▶ **Problem to solve**
Lines in the listing below may contain the word "Identify". State how many do, and nothing more.
Records for this task START
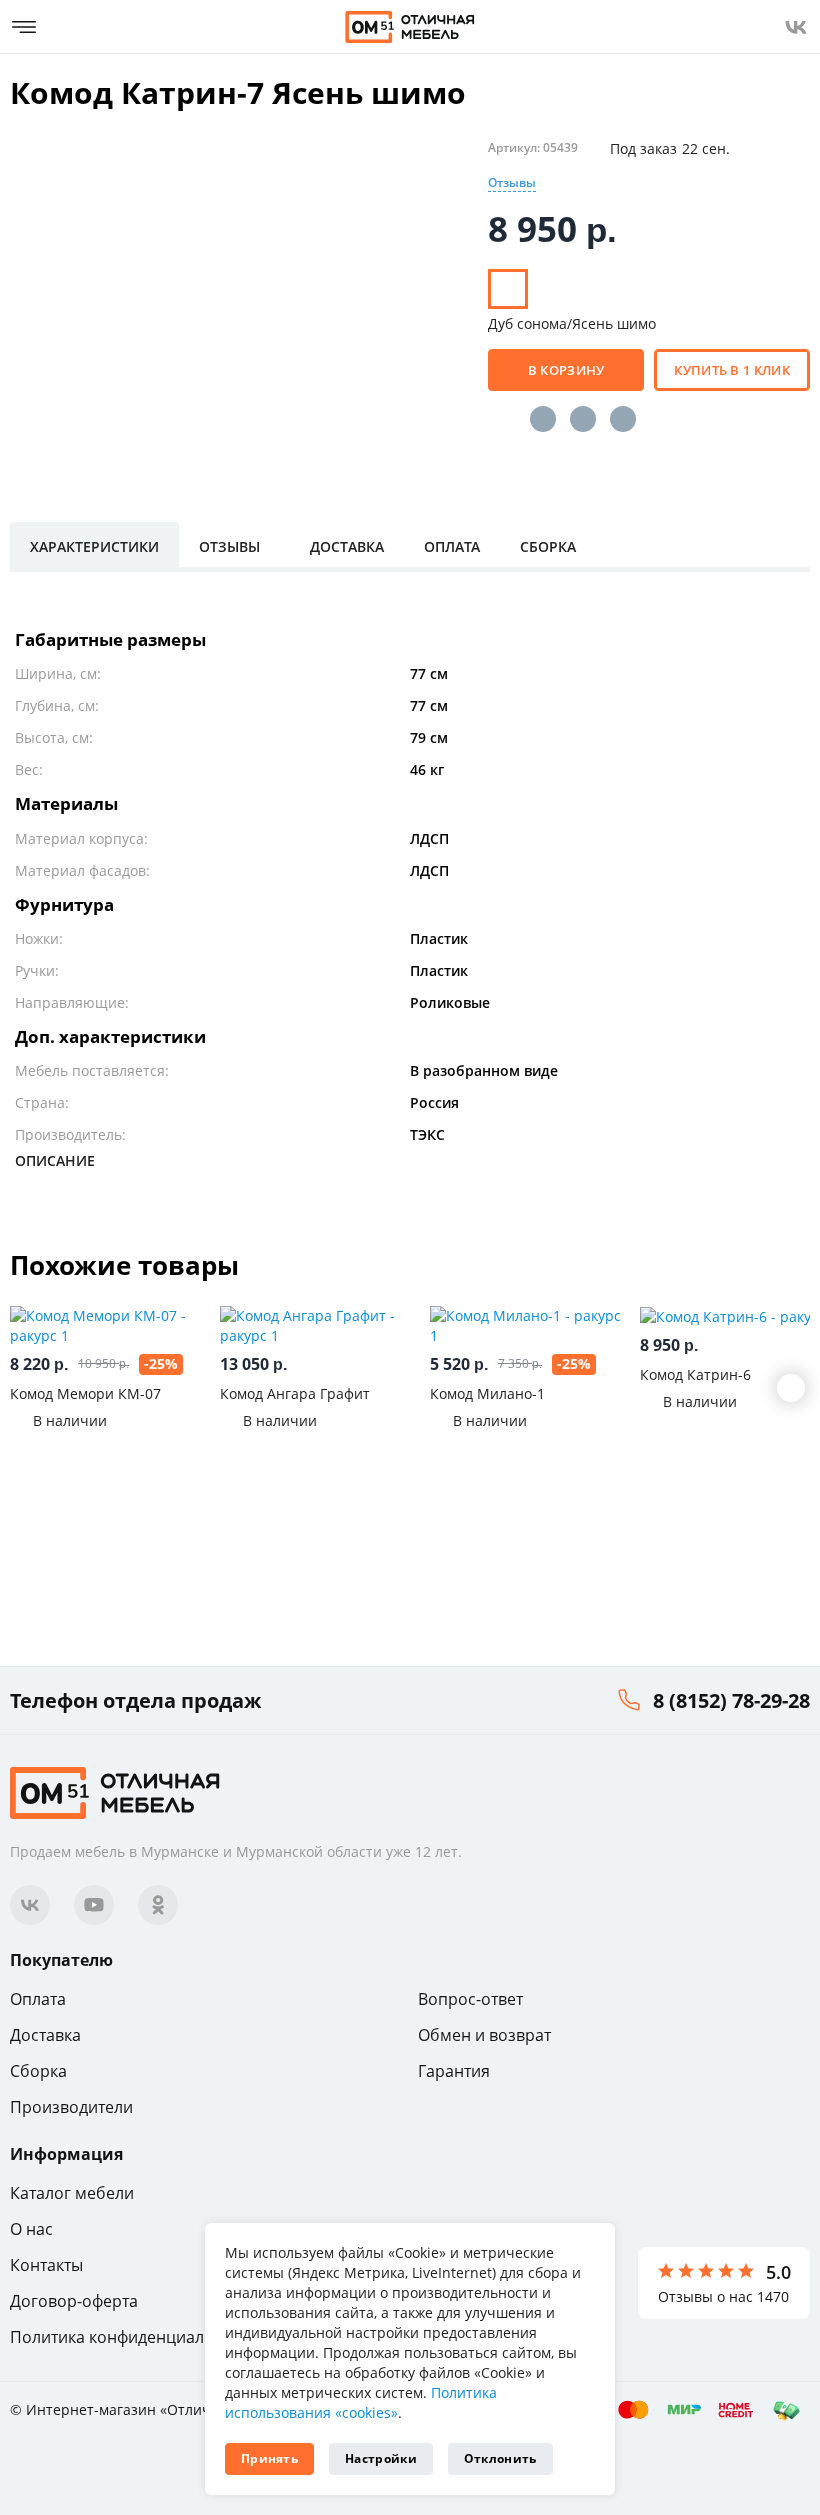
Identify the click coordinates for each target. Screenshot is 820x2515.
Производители (71, 2107)
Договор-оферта (74, 2301)
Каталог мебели (72, 2193)
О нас (31, 2229)
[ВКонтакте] (543, 419)
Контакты (46, 2265)
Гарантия (454, 2071)
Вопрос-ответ (470, 1999)
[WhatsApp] (623, 419)
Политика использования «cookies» (361, 2402)
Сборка (38, 2071)
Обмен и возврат (484, 2035)
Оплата (38, 1999)
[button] (791, 1388)
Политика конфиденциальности (134, 2337)
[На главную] (410, 27)
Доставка (45, 2035)
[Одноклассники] (583, 419)
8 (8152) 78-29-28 (731, 1700)
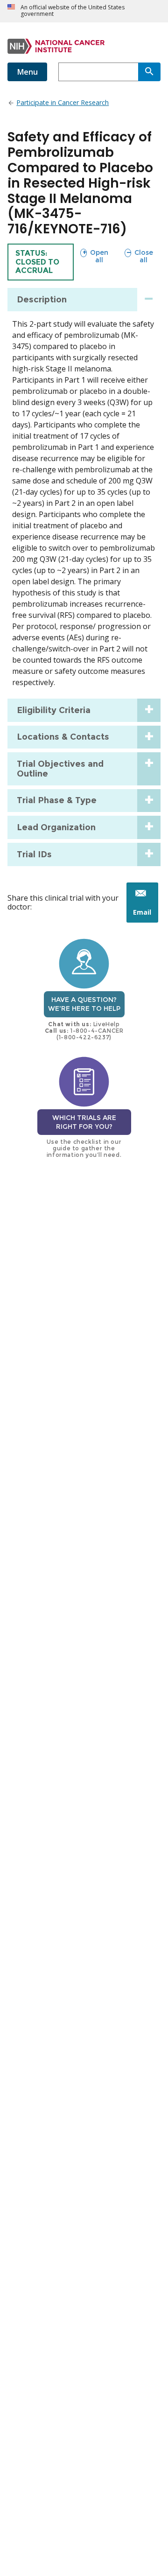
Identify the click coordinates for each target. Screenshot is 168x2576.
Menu (27, 72)
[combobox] (98, 72)
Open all (94, 256)
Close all (138, 256)
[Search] (149, 72)
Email (145, 915)
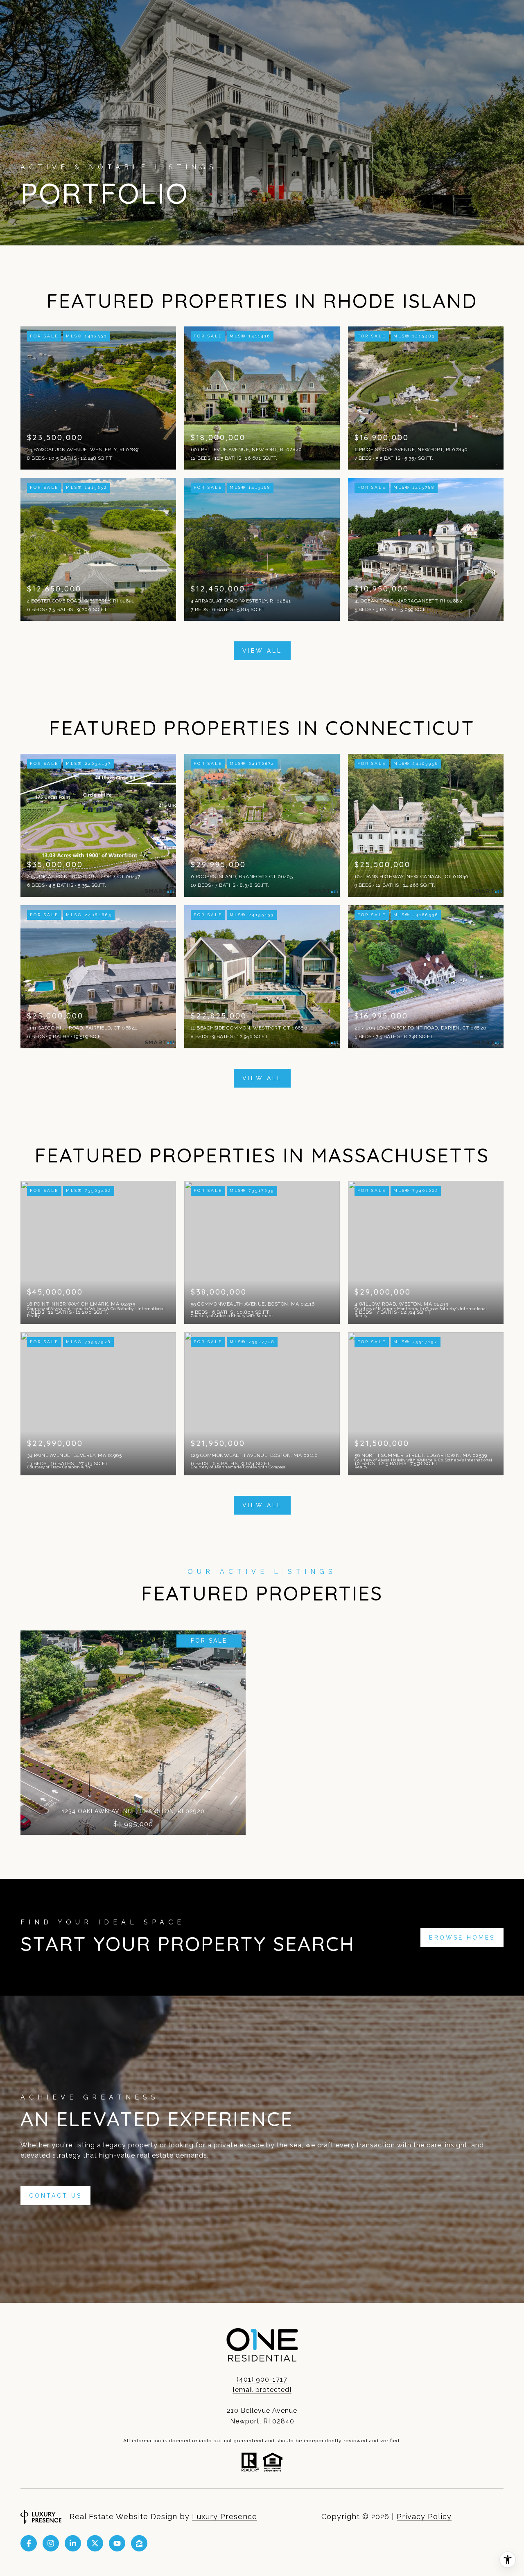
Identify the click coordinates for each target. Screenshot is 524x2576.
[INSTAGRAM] (51, 2543)
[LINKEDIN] (73, 2543)
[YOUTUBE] (117, 2543)
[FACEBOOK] (28, 2543)
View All (262, 650)
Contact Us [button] (55, 2195)
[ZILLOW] (139, 2543)
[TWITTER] (95, 2543)
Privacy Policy (424, 2516)
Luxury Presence (224, 2516)
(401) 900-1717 (262, 2379)
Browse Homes (462, 1937)
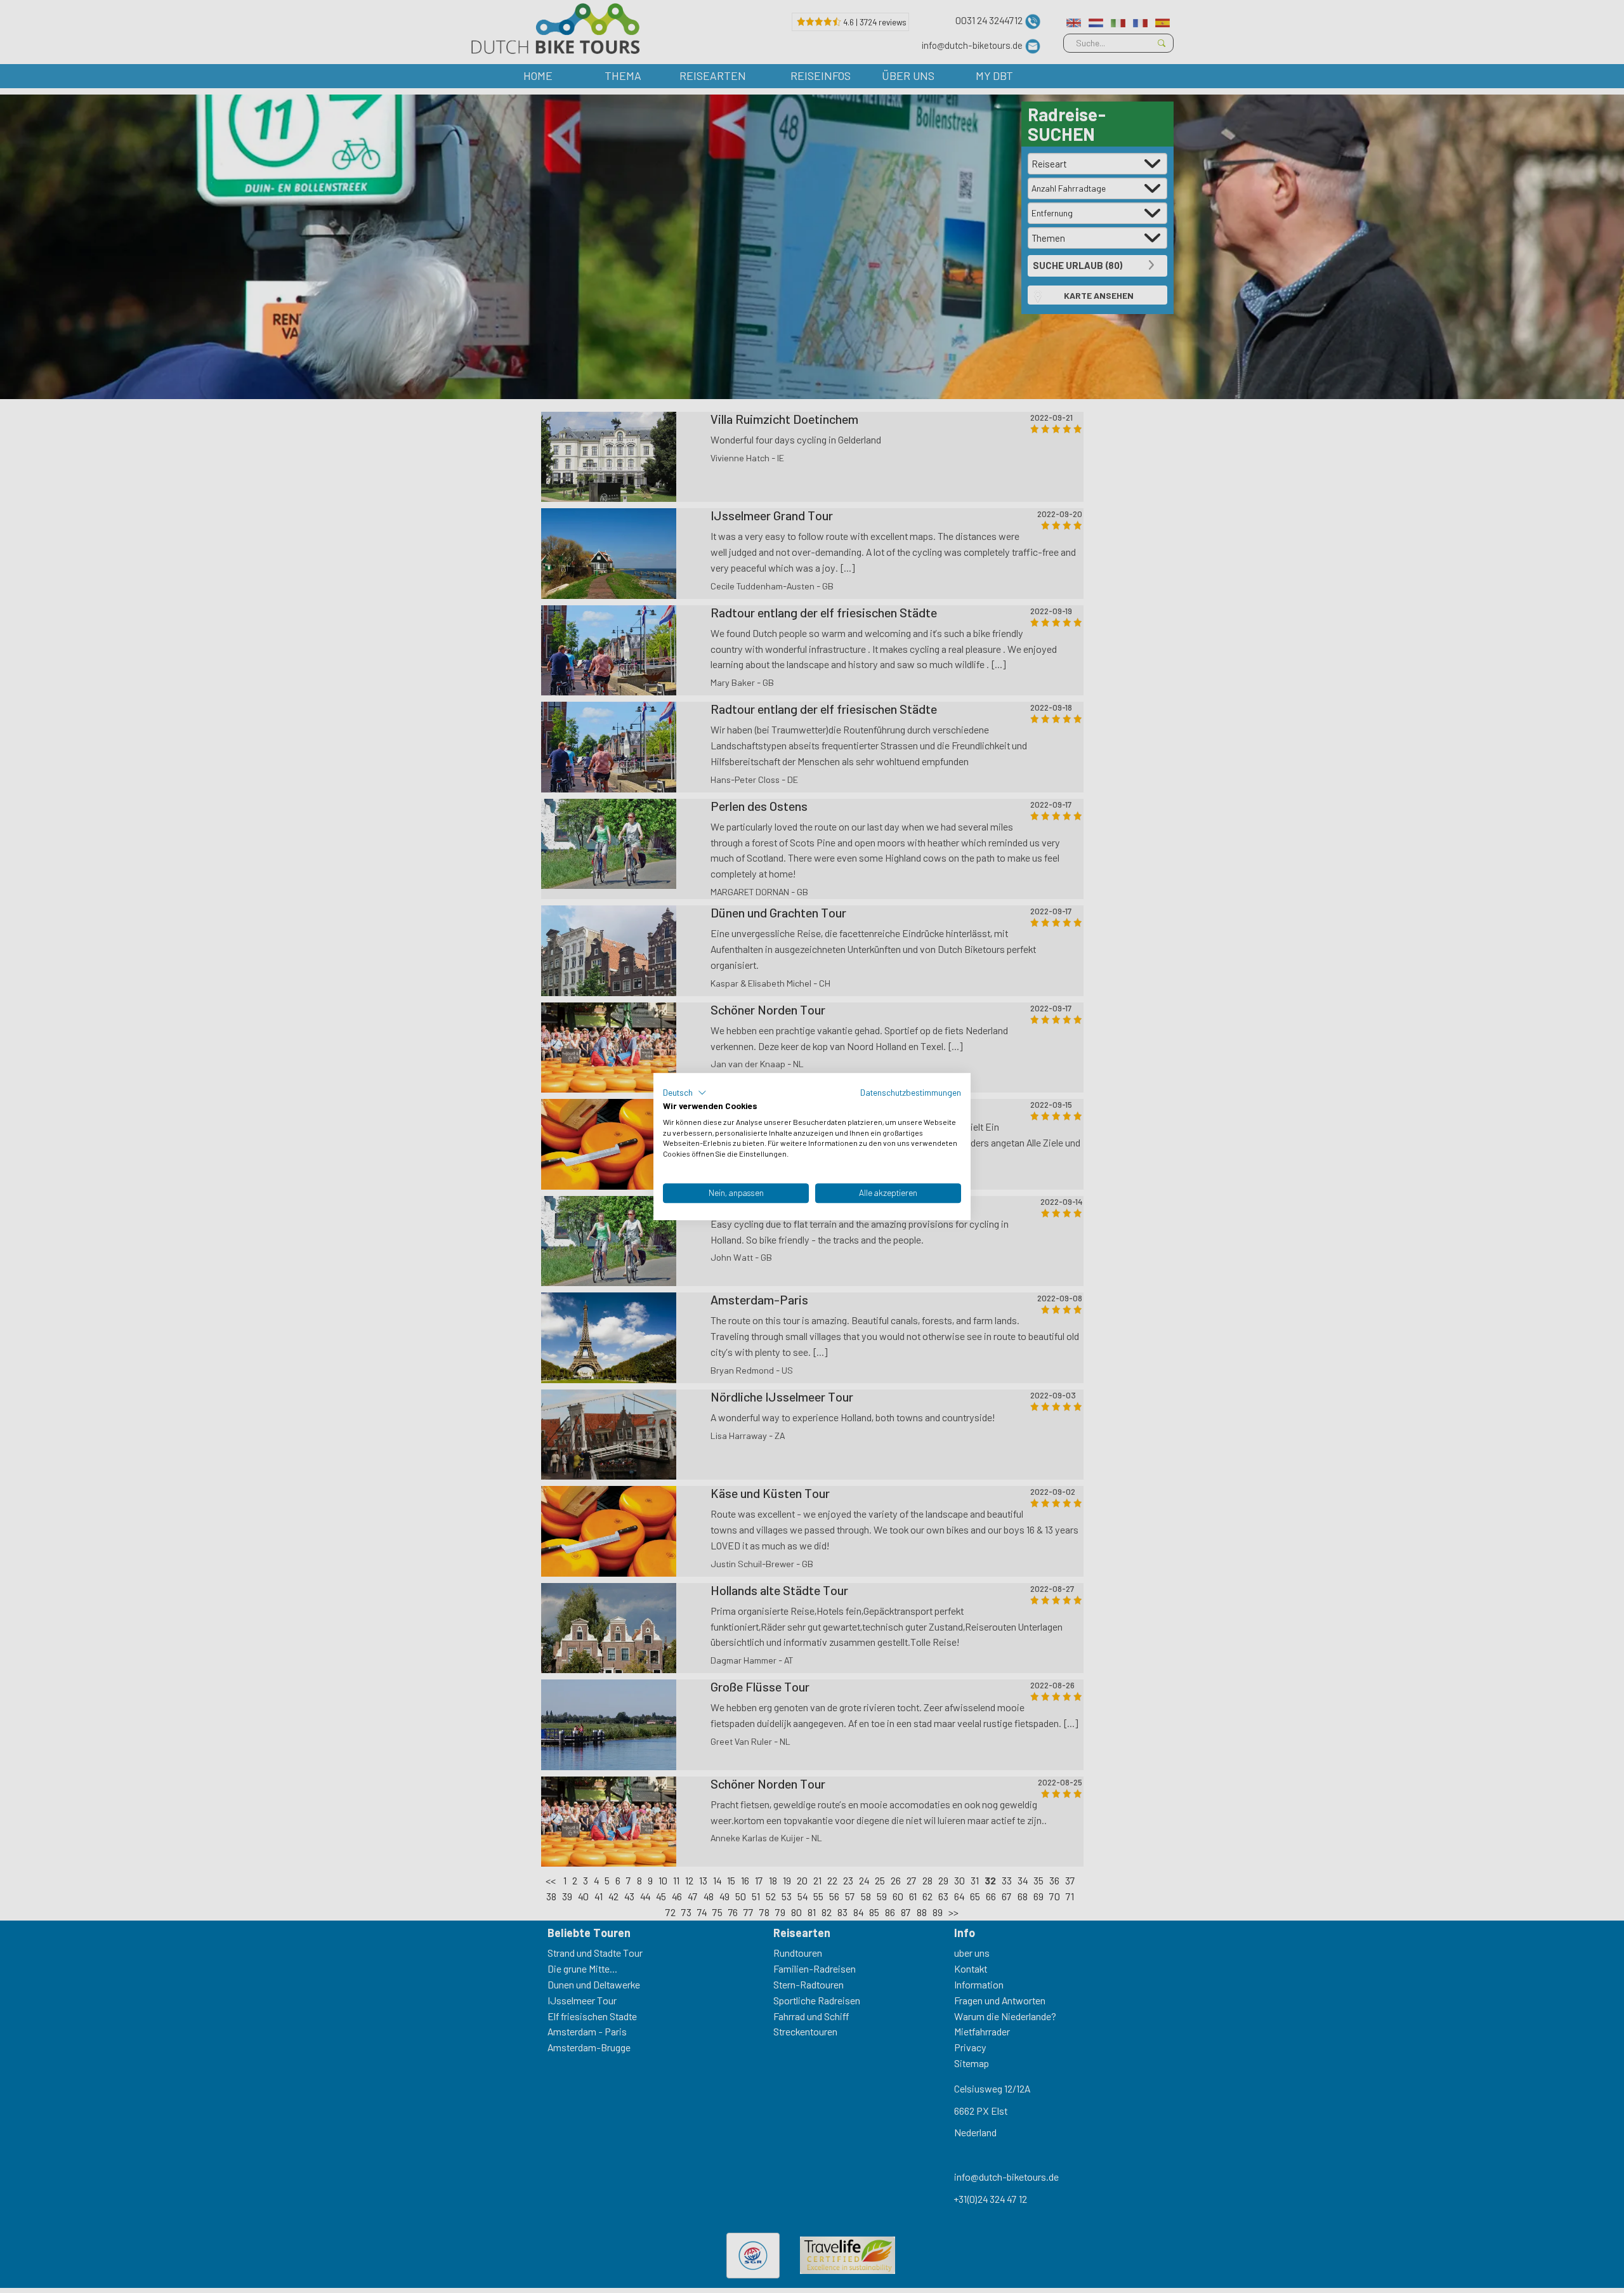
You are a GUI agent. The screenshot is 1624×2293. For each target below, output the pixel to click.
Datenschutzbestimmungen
Records for this task END
▶ **Exercise solution**
3